:: What is expected ::
Whatever the data contains, copy all of it exactly.

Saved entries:
* * * * * * * * *

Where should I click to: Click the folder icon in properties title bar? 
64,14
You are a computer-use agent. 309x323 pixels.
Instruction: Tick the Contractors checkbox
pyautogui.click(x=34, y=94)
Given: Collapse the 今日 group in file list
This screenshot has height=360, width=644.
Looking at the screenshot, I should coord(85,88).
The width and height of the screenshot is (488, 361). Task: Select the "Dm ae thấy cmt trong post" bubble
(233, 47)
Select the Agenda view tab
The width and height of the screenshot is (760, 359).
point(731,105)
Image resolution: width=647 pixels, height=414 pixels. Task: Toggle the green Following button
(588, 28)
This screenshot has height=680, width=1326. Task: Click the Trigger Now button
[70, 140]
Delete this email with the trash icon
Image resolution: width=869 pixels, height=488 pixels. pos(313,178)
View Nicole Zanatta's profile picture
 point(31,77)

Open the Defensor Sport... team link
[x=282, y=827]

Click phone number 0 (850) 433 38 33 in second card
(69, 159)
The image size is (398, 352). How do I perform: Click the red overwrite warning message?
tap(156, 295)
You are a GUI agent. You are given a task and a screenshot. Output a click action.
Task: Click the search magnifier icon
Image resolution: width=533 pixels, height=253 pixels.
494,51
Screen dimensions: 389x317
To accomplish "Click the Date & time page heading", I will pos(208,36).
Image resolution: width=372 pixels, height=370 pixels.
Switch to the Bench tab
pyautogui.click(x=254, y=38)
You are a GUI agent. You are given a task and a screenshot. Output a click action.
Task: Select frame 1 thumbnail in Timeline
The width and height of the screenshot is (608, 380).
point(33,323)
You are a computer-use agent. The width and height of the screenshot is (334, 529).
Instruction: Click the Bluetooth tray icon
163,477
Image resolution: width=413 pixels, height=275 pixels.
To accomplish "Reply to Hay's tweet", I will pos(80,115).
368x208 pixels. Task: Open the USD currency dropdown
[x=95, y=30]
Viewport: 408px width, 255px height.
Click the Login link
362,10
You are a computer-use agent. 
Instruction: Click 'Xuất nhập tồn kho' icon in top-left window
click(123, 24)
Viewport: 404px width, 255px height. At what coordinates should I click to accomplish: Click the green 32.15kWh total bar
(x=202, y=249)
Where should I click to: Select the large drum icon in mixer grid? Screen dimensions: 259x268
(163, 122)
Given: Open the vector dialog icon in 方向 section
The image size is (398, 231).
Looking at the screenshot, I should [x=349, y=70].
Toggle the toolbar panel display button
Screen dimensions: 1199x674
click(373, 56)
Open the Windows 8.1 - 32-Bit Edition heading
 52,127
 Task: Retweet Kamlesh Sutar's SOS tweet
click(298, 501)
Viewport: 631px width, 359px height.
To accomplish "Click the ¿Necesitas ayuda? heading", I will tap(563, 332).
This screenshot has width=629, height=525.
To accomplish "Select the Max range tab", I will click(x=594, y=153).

* * * * * * * * *

:: Exercise output ::
Where should I click to: Click the folder icon in properties title bar? 
64,14
You are a computer-use agent. 309x323 pixels.
Instruction: Tick the Contractors checkbox
pyautogui.click(x=34, y=94)
Given: Collapse the 今日 group in file list
This screenshot has height=360, width=644.
Looking at the screenshot, I should coord(85,88).
The width and height of the screenshot is (488, 361). Task: Select the "Dm ae thấy cmt trong post" bubble
(233, 47)
Select the Agenda view tab
The width and height of the screenshot is (760, 359).
point(731,105)
Image resolution: width=647 pixels, height=414 pixels. Task: Toggle the green Following button
(588, 28)
This screenshot has height=680, width=1326. Task: Click the Trigger Now button
[70, 140]
Delete this email with the trash icon
Image resolution: width=869 pixels, height=488 pixels. pos(313,178)
View Nicole Zanatta's profile picture
 point(31,77)

Open the Defensor Sport... team link
[x=282, y=827]

Click phone number 0 (850) 433 38 33 in second card
(69, 159)
The image size is (398, 352). How do I perform: Click the red overwrite warning message?
tap(156, 295)
You are a GUI agent. You are given a task and a screenshot. Output a click action.
Task: Click the search magnifier icon
Image resolution: width=533 pixels, height=253 pixels.
494,51
Screen dimensions: 389x317
To accomplish "Click the Date & time page heading", I will pos(208,36).
Image resolution: width=372 pixels, height=370 pixels.
Switch to the Bench tab
pyautogui.click(x=254, y=38)
You are a GUI agent. You are given a task and a screenshot. Output a click action.
Task: Select frame 1 thumbnail in Timeline
The width and height of the screenshot is (608, 380).
point(33,323)
You are a computer-use agent. The width and height of the screenshot is (334, 529).
Instruction: Click the Bluetooth tray icon
163,477
Image resolution: width=413 pixels, height=275 pixels.
To accomplish "Reply to Hay's tweet", I will pos(80,115).
368x208 pixels. Task: Open the USD currency dropdown
[x=95, y=30]
Viewport: 408px width, 255px height.
Click the Login link
362,10
You are a computer-use agent. 
Instruction: Click 'Xuất nhập tồn kho' icon in top-left window
click(123, 24)
Viewport: 404px width, 255px height. At what coordinates should I click to accomplish: Click the green 32.15kWh total bar
(x=202, y=249)
Where should I click to: Select the large drum icon in mixer grid? Screen dimensions: 259x268
(163, 122)
Given: Open the vector dialog icon in 方向 section
The image size is (398, 231).
Looking at the screenshot, I should [x=349, y=70].
Toggle the toolbar panel display button
Screen dimensions: 1199x674
click(373, 56)
Open the Windows 8.1 - 32-Bit Edition heading
 52,127
 Task: Retweet Kamlesh Sutar's SOS tweet
click(298, 501)
Viewport: 631px width, 359px height.
To accomplish "Click the ¿Necesitas ayuda? heading", I will tap(563, 332).
This screenshot has width=629, height=525.
To accomplish "Select the Max range tab", I will click(x=594, y=153).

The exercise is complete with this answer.